SUPPLIED RECORDS:
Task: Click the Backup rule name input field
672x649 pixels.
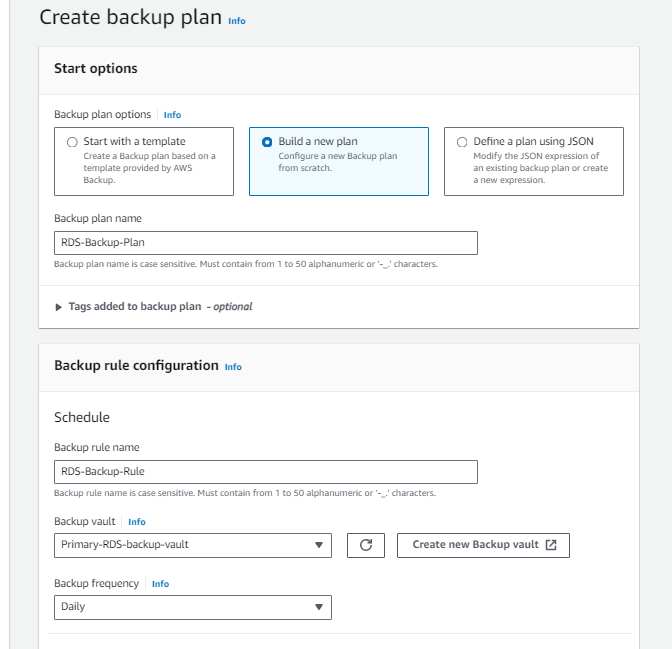Action: point(265,472)
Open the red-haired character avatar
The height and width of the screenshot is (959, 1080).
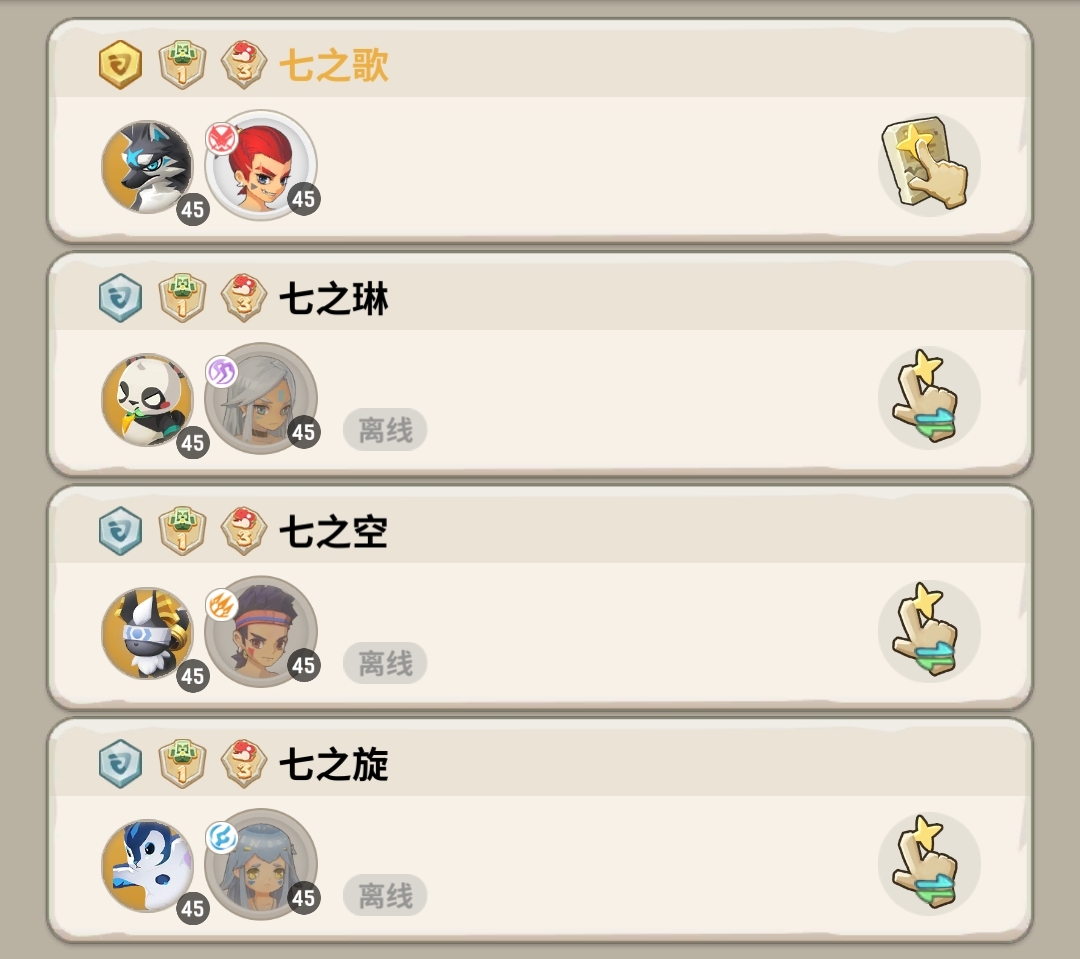click(262, 165)
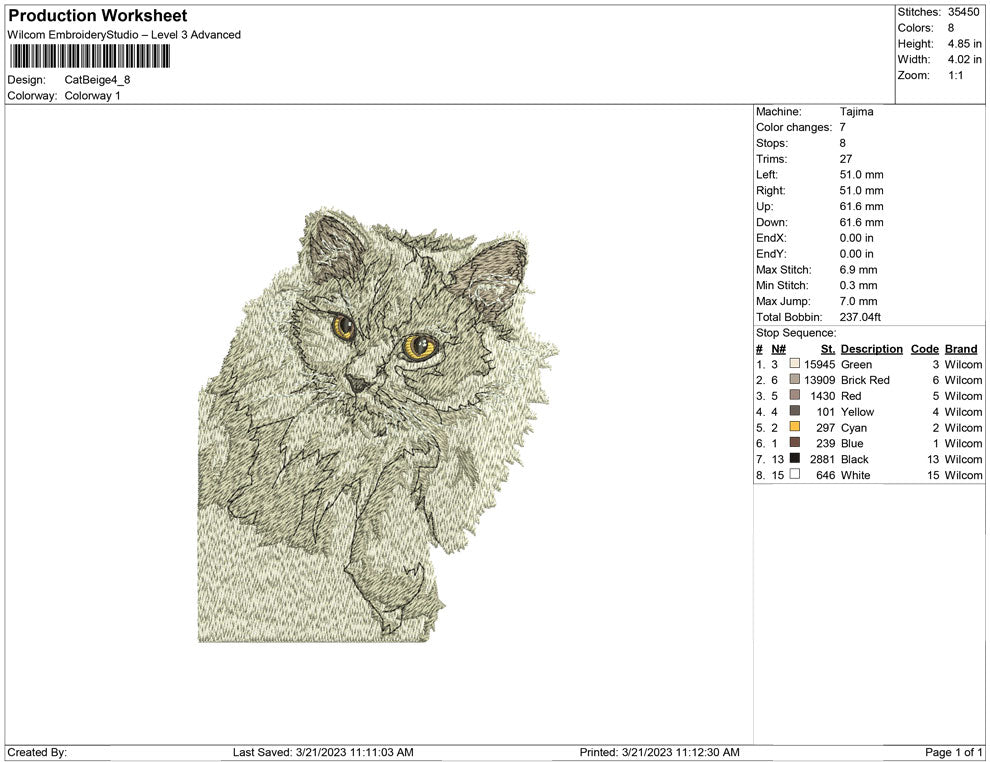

EXERCISE DETAILS: Every line from the one holding "The height and" through the last line of the entries above, and nothing else, is to be restated word for word. Pictures stay out.

RESPONSE TO THE EXERCISE:
The height and width of the screenshot is (959, 1080).
click(262, 165)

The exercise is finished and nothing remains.